**Reading passage:**
************

[lvc-project] [PATCH] drm/amdgpu: check a user-provided number of BOs in list
Christian König
christian.koenig at amd.com
Thu Apr 10 09:07:39 UTC 2025
Am 09.04.25 um 19:27 schrieb Linus Torvalds:
> On Wed, 9 Apr 2025 at 00:29, Christian König <christian.koenig at amd.com> wrote:
>> I mean open coding the limit checks everywhere certainly works, but as far as I can see it would be more defensive if we do that inside kvmalloc_array().
> No.
>
> If we add some limit to kvmalloc_array(), I guarantee that people will
> just then call it with ~0UL.
>
> Making it all entirely pointless.
Hehe, yeah good point as well.
> So thus the "kvmalloc_array() warns about unreasonable uses
> unconditionally, at a limit that is high enough to be useful, and low
> enough that the automated code randomization tools will hopefully
> trigger it and find bad code that doesn't validate kernel input".
>
>> BTW we have been running into the kvmalloc() check on valid use cases as well.
> *IF* you do proper validation, you can just use the raw vmalloc()
> interfaces by hand and avoid it all.
The problem is that we have use cases where the same code needs to work from the low end mobile with just a few gigabytes all the way to the HPC data center with up to petabytes of system memory. The kvmalloc approach is just very convenient to handle that since it scales.

************

**Data excerpt:**
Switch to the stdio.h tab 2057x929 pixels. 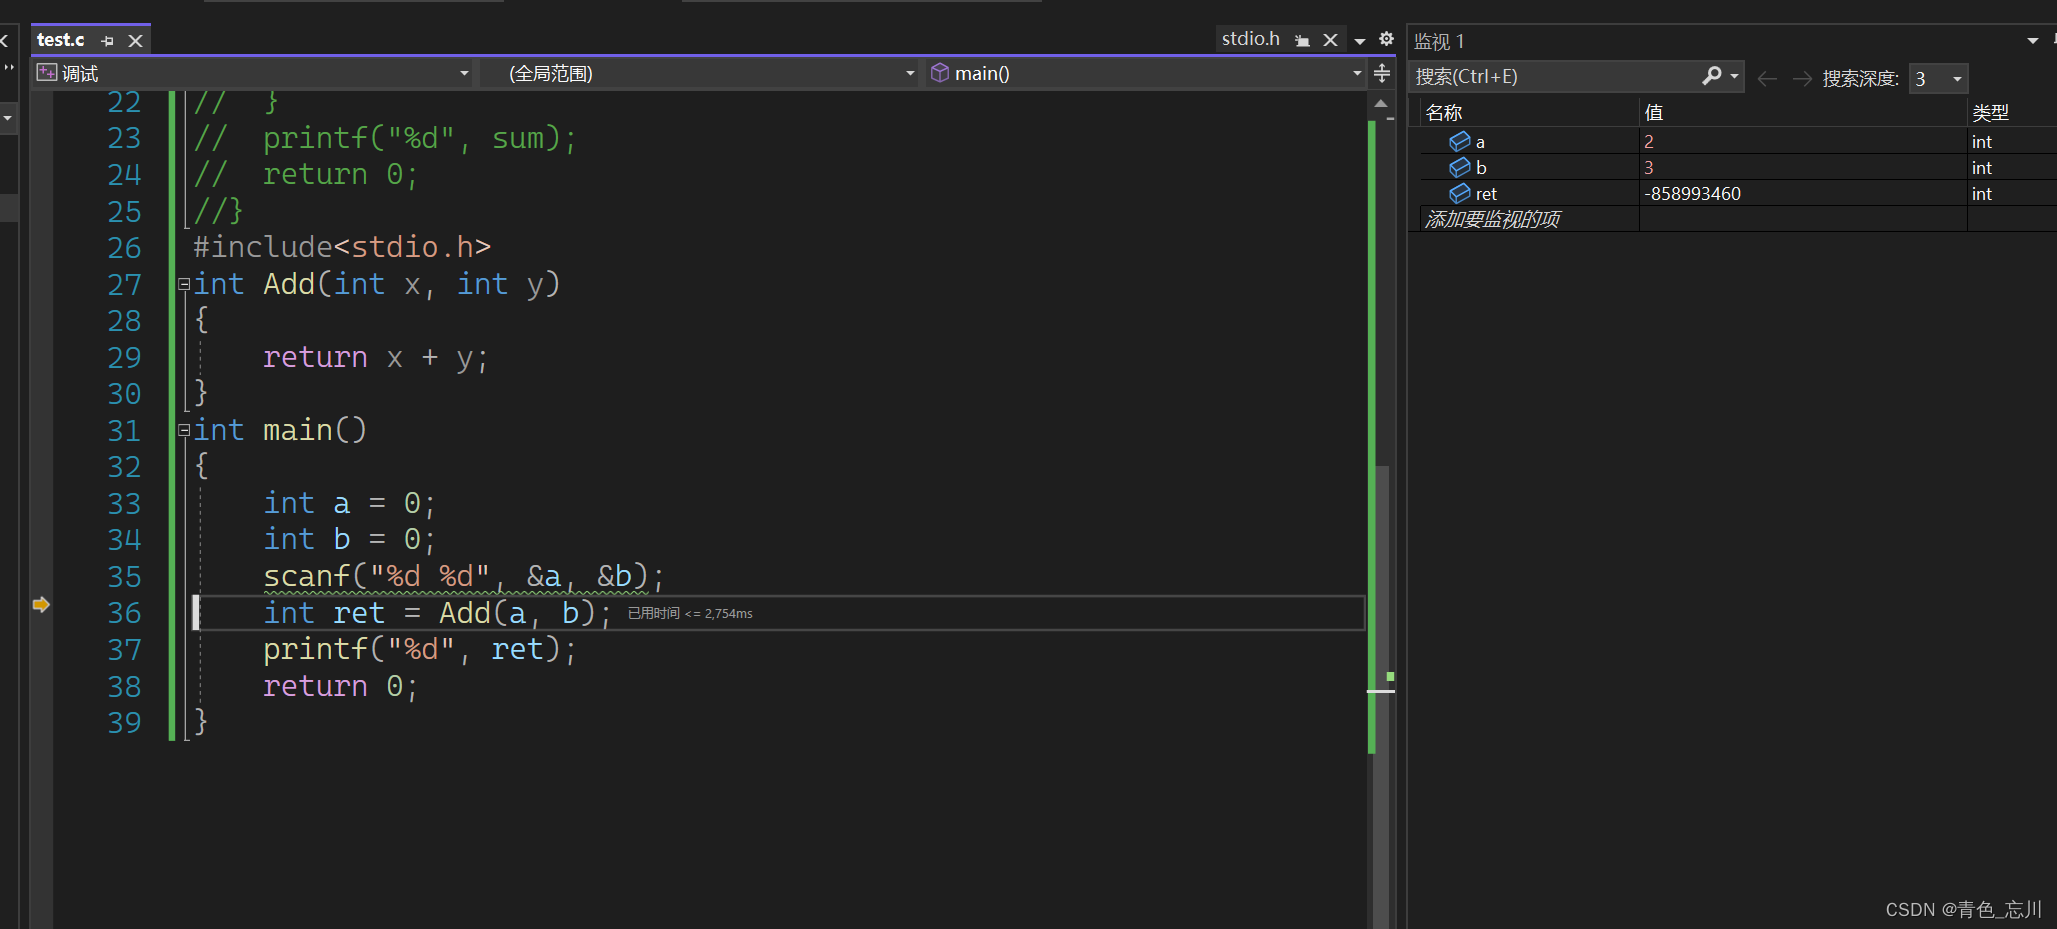click(x=1250, y=39)
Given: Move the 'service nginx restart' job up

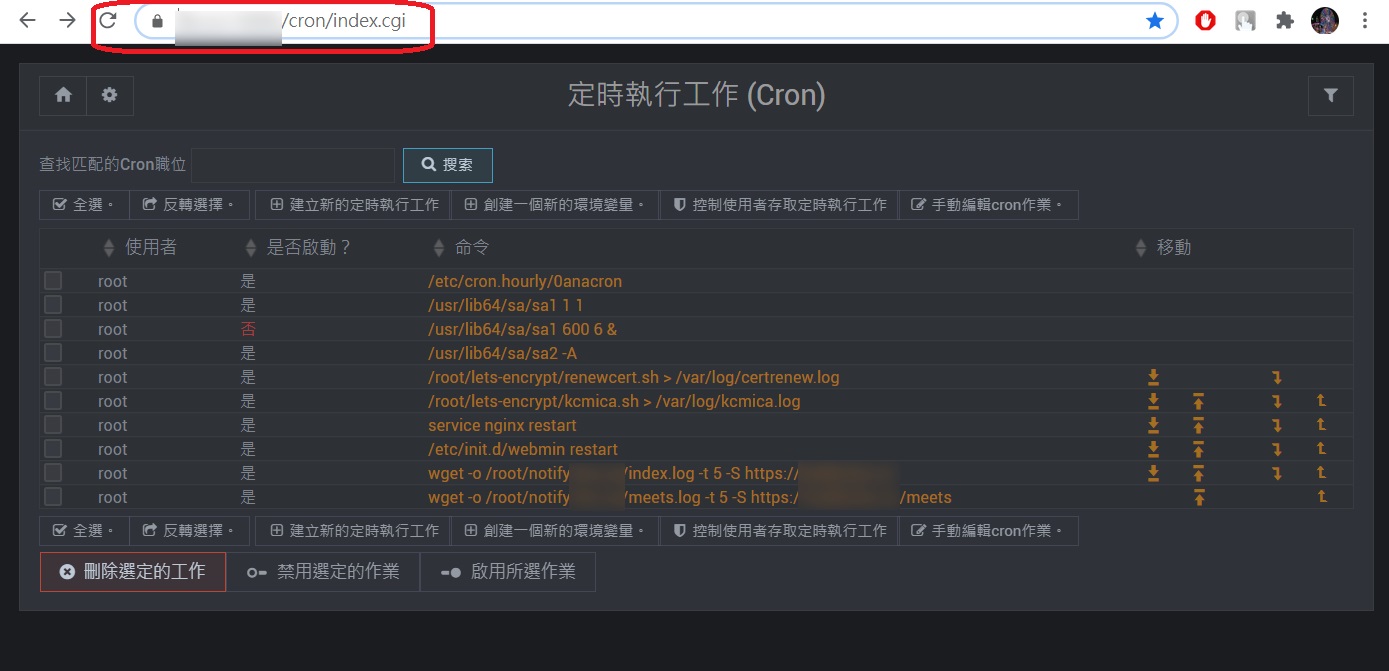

************

**Problem A:**
In the kernel mailing list message, what value does Linus Torvalds say people would pass to kvmalloc_array() if a limit were added to it?
**Problem B:**
Reproduce the mailing list message word for word, from "Hehe, yeah good" to "cases as well.".

**Full answer A:**
~0UL

**Full answer B:**
Hehe, yeah good point as well.
> So thus the "kvmalloc_array() warns about unreasonable uses
> unconditionally, at a limit that is high enough to be useful, and low
> enough that the automated code randomization tools will hopefully
> trigger it and find bad code that doesn't validate kernel input".
>
>> BTW we have been running into the kvmalloc() check on valid use cases as well.